### Your instructions
Your task is to print all of the data word for word.

### Records for this task
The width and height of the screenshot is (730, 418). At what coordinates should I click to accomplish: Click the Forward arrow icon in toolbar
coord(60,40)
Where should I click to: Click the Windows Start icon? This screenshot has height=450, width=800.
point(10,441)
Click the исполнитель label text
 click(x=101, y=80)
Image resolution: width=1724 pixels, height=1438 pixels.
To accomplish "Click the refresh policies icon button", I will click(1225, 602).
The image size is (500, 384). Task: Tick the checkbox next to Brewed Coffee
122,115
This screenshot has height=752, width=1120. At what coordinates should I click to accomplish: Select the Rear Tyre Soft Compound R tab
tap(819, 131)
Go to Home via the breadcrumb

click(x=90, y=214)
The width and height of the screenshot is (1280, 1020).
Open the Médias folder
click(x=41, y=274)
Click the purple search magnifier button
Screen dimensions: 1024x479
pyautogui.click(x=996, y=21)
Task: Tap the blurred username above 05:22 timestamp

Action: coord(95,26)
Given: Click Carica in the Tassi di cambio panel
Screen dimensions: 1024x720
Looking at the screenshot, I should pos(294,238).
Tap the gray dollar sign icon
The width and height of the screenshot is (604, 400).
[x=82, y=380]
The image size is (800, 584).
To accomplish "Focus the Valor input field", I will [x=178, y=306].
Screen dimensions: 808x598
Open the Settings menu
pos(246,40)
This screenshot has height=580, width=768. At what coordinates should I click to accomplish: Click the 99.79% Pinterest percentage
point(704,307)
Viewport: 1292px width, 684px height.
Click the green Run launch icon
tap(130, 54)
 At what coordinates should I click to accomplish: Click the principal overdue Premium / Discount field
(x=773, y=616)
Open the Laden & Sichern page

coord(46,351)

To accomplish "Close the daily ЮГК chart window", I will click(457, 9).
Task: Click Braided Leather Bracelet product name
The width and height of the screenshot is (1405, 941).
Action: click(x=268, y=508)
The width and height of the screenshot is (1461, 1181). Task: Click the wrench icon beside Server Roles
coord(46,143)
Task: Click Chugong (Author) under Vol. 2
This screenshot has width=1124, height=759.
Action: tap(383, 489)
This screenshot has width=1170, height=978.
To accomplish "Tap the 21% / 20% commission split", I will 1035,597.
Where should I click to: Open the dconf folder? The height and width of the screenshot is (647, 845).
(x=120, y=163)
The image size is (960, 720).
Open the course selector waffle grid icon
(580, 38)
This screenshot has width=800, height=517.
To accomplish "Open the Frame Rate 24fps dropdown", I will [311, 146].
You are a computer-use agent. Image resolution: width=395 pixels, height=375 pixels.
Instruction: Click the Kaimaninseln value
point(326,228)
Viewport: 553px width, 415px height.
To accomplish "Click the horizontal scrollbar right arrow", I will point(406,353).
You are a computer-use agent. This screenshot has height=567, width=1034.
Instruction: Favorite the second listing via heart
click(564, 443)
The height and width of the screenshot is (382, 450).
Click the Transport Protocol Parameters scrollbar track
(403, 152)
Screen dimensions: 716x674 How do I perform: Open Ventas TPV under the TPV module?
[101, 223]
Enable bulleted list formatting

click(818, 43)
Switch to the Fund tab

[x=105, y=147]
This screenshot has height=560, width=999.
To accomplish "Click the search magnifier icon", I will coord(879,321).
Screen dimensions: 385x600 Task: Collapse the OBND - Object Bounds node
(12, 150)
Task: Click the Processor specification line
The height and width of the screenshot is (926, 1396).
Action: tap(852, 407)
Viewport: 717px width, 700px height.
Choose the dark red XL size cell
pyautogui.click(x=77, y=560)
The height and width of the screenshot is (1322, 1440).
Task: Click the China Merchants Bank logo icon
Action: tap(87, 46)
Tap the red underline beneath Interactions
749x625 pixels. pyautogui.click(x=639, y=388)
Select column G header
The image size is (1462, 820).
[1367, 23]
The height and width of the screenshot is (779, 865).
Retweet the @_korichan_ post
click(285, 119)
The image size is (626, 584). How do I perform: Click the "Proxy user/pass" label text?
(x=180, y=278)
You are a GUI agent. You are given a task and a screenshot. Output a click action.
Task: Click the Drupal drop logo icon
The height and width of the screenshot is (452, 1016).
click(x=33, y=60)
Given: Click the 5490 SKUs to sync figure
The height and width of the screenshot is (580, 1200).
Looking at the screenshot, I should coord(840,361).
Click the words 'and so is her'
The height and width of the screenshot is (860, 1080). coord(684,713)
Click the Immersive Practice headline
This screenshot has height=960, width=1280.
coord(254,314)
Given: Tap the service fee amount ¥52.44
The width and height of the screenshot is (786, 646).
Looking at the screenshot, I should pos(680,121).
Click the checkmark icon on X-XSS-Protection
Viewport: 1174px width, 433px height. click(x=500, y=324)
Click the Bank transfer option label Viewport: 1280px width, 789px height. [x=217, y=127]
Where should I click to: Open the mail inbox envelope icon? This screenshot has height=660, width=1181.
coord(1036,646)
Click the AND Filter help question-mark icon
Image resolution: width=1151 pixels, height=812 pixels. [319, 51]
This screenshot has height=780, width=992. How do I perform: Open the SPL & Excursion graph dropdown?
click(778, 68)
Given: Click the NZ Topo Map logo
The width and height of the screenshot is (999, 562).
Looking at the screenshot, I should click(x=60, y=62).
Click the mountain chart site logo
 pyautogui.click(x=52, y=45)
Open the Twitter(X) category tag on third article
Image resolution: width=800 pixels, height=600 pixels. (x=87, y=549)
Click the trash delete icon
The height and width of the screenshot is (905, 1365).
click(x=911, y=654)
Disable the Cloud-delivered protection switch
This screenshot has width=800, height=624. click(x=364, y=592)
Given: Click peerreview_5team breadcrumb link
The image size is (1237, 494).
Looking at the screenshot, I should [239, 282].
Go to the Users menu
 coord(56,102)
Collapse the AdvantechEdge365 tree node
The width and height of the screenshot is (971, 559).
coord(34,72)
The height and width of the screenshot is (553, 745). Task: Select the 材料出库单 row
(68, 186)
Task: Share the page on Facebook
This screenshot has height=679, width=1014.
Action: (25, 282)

### Completed exercise
The width and height of the screenshot is (730, 418). At what coordinates should I click to accomplish: Click the Forward arrow icon in toolbar
coord(60,40)
Where should I click to: Click the Windows Start icon? This screenshot has height=450, width=800.
point(10,441)
Click the исполнитель label text
 click(x=101, y=80)
Image resolution: width=1724 pixels, height=1438 pixels.
To accomplish "Click the refresh policies icon button", I will click(1225, 602).
The image size is (500, 384). Task: Tick the checkbox next to Brewed Coffee
122,115
This screenshot has height=752, width=1120. At what coordinates should I click to accomplish: Select the Rear Tyre Soft Compound R tab
tap(819, 131)
Go to Home via the breadcrumb

click(x=90, y=214)
The width and height of the screenshot is (1280, 1020).
Open the Médias folder
click(x=41, y=274)
Click the purple search magnifier button
Screen dimensions: 1024x479
pyautogui.click(x=996, y=21)
Task: Tap the blurred username above 05:22 timestamp

Action: coord(95,26)
Given: Click Carica in the Tassi di cambio panel
Screen dimensions: 1024x720
Looking at the screenshot, I should pos(294,238).
Tap the gray dollar sign icon
The width and height of the screenshot is (604, 400).
[x=82, y=380]
The image size is (800, 584).
To accomplish "Focus the Valor input field", I will [x=178, y=306].
Screen dimensions: 808x598
Open the Settings menu
pos(246,40)
This screenshot has height=580, width=768. At what coordinates should I click to accomplish: Click the 99.79% Pinterest percentage
point(704,307)
Viewport: 1292px width, 684px height.
Click the green Run launch icon
tap(130, 54)
 At what coordinates should I click to accomplish: Click the principal overdue Premium / Discount field
(x=773, y=616)
Open the Laden & Sichern page

coord(46,351)

To accomplish "Close the daily ЮГК chart window", I will click(457, 9).
Task: Click Braided Leather Bracelet product name
The width and height of the screenshot is (1405, 941).
Action: click(x=268, y=508)
The width and height of the screenshot is (1461, 1181). Task: Click the wrench icon beside Server Roles
coord(46,143)
Task: Click Chugong (Author) under Vol. 2
This screenshot has width=1124, height=759.
Action: tap(383, 489)
This screenshot has width=1170, height=978.
To accomplish "Tap the 21% / 20% commission split", I will 1035,597.
Where should I click to: Open the dconf folder? The height and width of the screenshot is (647, 845).
(x=120, y=163)
The image size is (960, 720).
Open the course selector waffle grid icon
(580, 38)
This screenshot has width=800, height=517.
To accomplish "Open the Frame Rate 24fps dropdown", I will [311, 146].
You are a computer-use agent. Image resolution: width=395 pixels, height=375 pixels.
Instruction: Click the Kaimaninseln value
point(326,228)
Viewport: 553px width, 415px height.
To accomplish "Click the horizontal scrollbar right arrow", I will point(406,353).
You are a computer-use agent. This screenshot has height=567, width=1034.
Instruction: Favorite the second listing via heart
click(564, 443)
The height and width of the screenshot is (382, 450).
Click the Transport Protocol Parameters scrollbar track
(403, 152)
Screen dimensions: 716x674 How do I perform: Open Ventas TPV under the TPV module?
[101, 223]
Enable bulleted list formatting

click(818, 43)
Switch to the Fund tab

[x=105, y=147]
This screenshot has height=560, width=999.
To accomplish "Click the search magnifier icon", I will coord(879,321).
Screen dimensions: 385x600 Task: Collapse the OBND - Object Bounds node
(12, 150)
Task: Click the Processor specification line
The height and width of the screenshot is (926, 1396).
Action: tap(852, 407)
Viewport: 717px width, 700px height.
Choose the dark red XL size cell
pyautogui.click(x=77, y=560)
The height and width of the screenshot is (1322, 1440).
Task: Click the China Merchants Bank logo icon
Action: tap(87, 46)
Tap the red underline beneath Interactions
749x625 pixels. pyautogui.click(x=639, y=388)
Select column G header
The image size is (1462, 820).
[1367, 23]
The height and width of the screenshot is (779, 865).
Retweet the @_korichan_ post
click(285, 119)
The image size is (626, 584). How do I perform: Click the "Proxy user/pass" label text?
(x=180, y=278)
You are a GUI agent. You are given a task and a screenshot. Output a click action.
Task: Click the Drupal drop logo icon
The height and width of the screenshot is (452, 1016).
click(x=33, y=60)
Given: Click the 5490 SKUs to sync figure
The height and width of the screenshot is (580, 1200).
Looking at the screenshot, I should coord(840,361).
Click the words 'and so is her'
The height and width of the screenshot is (860, 1080). coord(684,713)
Click the Immersive Practice headline
This screenshot has height=960, width=1280.
coord(254,314)
Given: Tap the service fee amount ¥52.44
The width and height of the screenshot is (786, 646).
Looking at the screenshot, I should pos(680,121).
Click the checkmark icon on X-XSS-Protection
Viewport: 1174px width, 433px height. click(x=500, y=324)
Click the Bank transfer option label Viewport: 1280px width, 789px height. [x=217, y=127]
Where should I click to: Open the mail inbox envelope icon? This screenshot has height=660, width=1181.
coord(1036,646)
Click the AND Filter help question-mark icon
Image resolution: width=1151 pixels, height=812 pixels. [319, 51]
This screenshot has height=780, width=992. How do I perform: Open the SPL & Excursion graph dropdown?
click(778, 68)
Given: Click the NZ Topo Map logo
The width and height of the screenshot is (999, 562).
Looking at the screenshot, I should click(x=60, y=62).
Click the mountain chart site logo
 pyautogui.click(x=52, y=45)
Open the Twitter(X) category tag on third article
Image resolution: width=800 pixels, height=600 pixels. (x=87, y=549)
Click the trash delete icon
The height and width of the screenshot is (905, 1365).
click(x=911, y=654)
Disable the Cloud-delivered protection switch
This screenshot has width=800, height=624. click(x=364, y=592)
Given: Click peerreview_5team breadcrumb link
The image size is (1237, 494).
Looking at the screenshot, I should [239, 282].
Go to the Users menu
 coord(56,102)
Collapse the AdvantechEdge365 tree node
The width and height of the screenshot is (971, 559).
coord(34,72)
The height and width of the screenshot is (553, 745). Task: Select the 材料出库单 row
(68, 186)
Task: Share the page on Facebook
This screenshot has height=679, width=1014.
Action: (25, 282)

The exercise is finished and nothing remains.